1. / Blogs
  2. / 100% psycho-sexo

100% psycho-sexo

100% psycho-sexo

Quand le blues d’hiver nous envahit

Rédigé le 20/10/2009 / 2


TAS, 3 lettres pour une affection qui touche 5% de la population : le trouble affectif saisonnier, mieux connu sous le nom de dépression saisonnière. Mais un Français sur 5 serait concerné à un degré moindre. Explications.

L'hiver vous déprime ?

Vous redoutez l'heure d'hiver ? Vous avez moins d'énergie, vous vous sentez léthargique et vous dormez davantage ? Même votre libido reste sous la couette ? Ce blues hivernal est classique, c'est un TAS. Les problèmes de sommeil, d'appétit et de fatigue chronique s'accompagnent d'une humeur noire, d'anxiété et d'isolement.

Attention, il prend une forme plus redoutable et redoutée : une véritable dépression. Le diagnostic est avéré si ces symptômes surviennent toujours en hiver, 3 années consécutives,

La lumière en cause..


Le TAS est provoqué par le manque de lumière. Les courtes journées d'hiver sont moins lumineuses : de 50 à 100 000 lux en été, l'intensité chute à 2 000 en hiver. Et alors ? Diront ceux qui n'en souffrent pas. Tout notre corps est régi par une horloge interne. Lorsque nous fermons les yeux pour nous endormir, cela déclenche la production d'une hormone, la mélatonine. Elle régule le rythme circadien de notre corps - sur 24 heures (alternance veille-sommeil, cycles hormonaux, température du corps,...). A l'inverse, l'ouverture des yeux expose la rétine à la lumière et stoppe la sécrétion de l'hormone. Certaines personnes fonctionnent donc « au ralenti » quand la lumière est insuffisante.

En cause, une variation génétique de l'œil qui serait moins sensible à la lumière. D'où un besoin supérieur en lumière pour maintenir le bon fonctionnement du corps. Et impossible à assouvir en hiver.

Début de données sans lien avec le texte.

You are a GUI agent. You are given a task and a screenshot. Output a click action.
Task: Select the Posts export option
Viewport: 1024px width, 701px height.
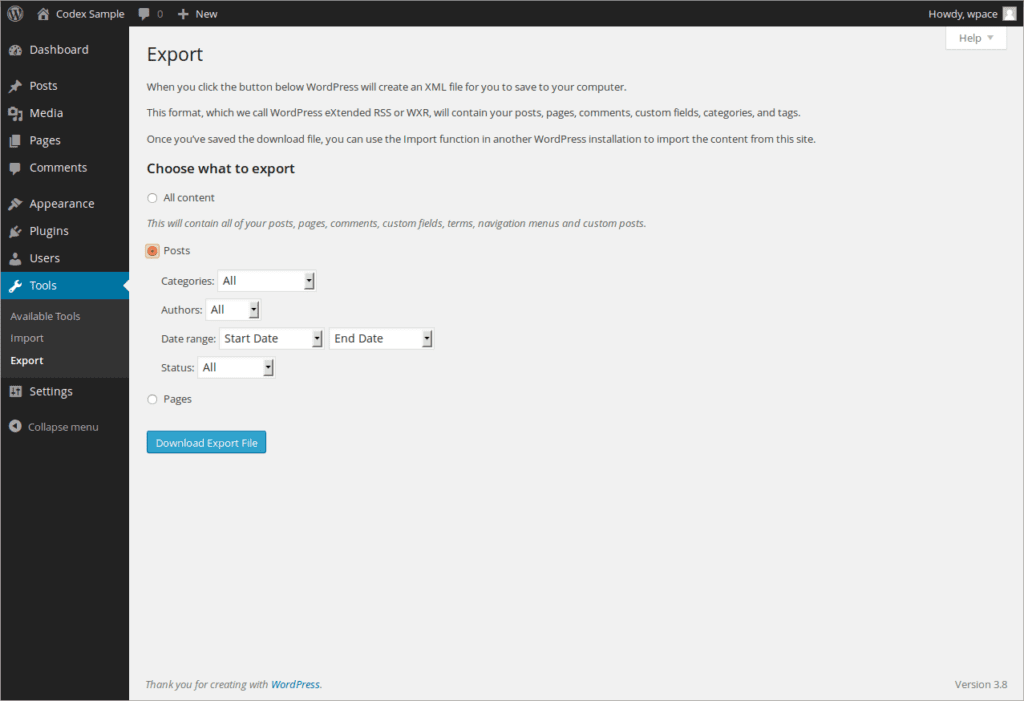point(152,251)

La compréhension du TAS a donc permis de comprendre l'efficacité de son traitement : la luminothérapie.

... et en traitement !

Inutile de vous précipiter sous votre lampe de bureau ! La luminothérapie répond à des critères bien précis : 30 minutes par jour, de préférence le matin, sous une lampe de 10 000 lux, placée à 50 cm environ. Les lampes d'intensité inférieure nécessitent d'augmenter le temps d'exposition (prévoyez 2h30 avec une lampe de 2 000 lux).

Si les symptômes s'améliorent en quelques jours, comptez tout de même 1 mois de traitement pour une efficacité maximale. Sachant que certains dépressifs saisonniers font leur cure de lumière d'octobre à avril ! Les effets indésirables les plus fréquents sont des maux de tête, une agitation ou au contraire une somnolence.

Voyez systématiquement un médecin avant d'investir dans une lampe, notamment pour les personnes âgées, en cas d'affection oculaire ou de traitement contre le glaucome. Il déterminera si des antidépresseurs et/ou une psychothérapie sont nécessaires. N'oubliez pas qu'une thérapie est essentiel dans le traitement d'un épisode dépressif. Et si vous investissez, veillez à prendre une lampe de norme CE, diffusant une lumière blanche de spectre lumineux complet et n'exposant pas aux rayons ultraviolets.

Petits conseils pratiques...

Faites du sport : je l'écris et le répète régulièrement, l'activité physique fait sécréter des endorphines, les molécules du bien-être. Et peut-être même de la sérotonine, un neurotransmetteur impliqué dans la dépression.

Autre conseil : riez ! Oui, c'est difficile de rire quand on est triste mais louez des films drôles, regardez des dvd comiques et voyez des amis légers.

Maintenez une vie sociale, il est prouvé que les célibataires sont davantage touchés par la dépression que les couples. Ou participez à des groupes de soutien et de parole peut vous soulager.

La relaxation vous fera chasser les idées négatives et anxiogènes, grâce au yoga, à la sophrologie ou à l'auto-hypnose (il faut une certaine maîtrise pour que cela soit efficace).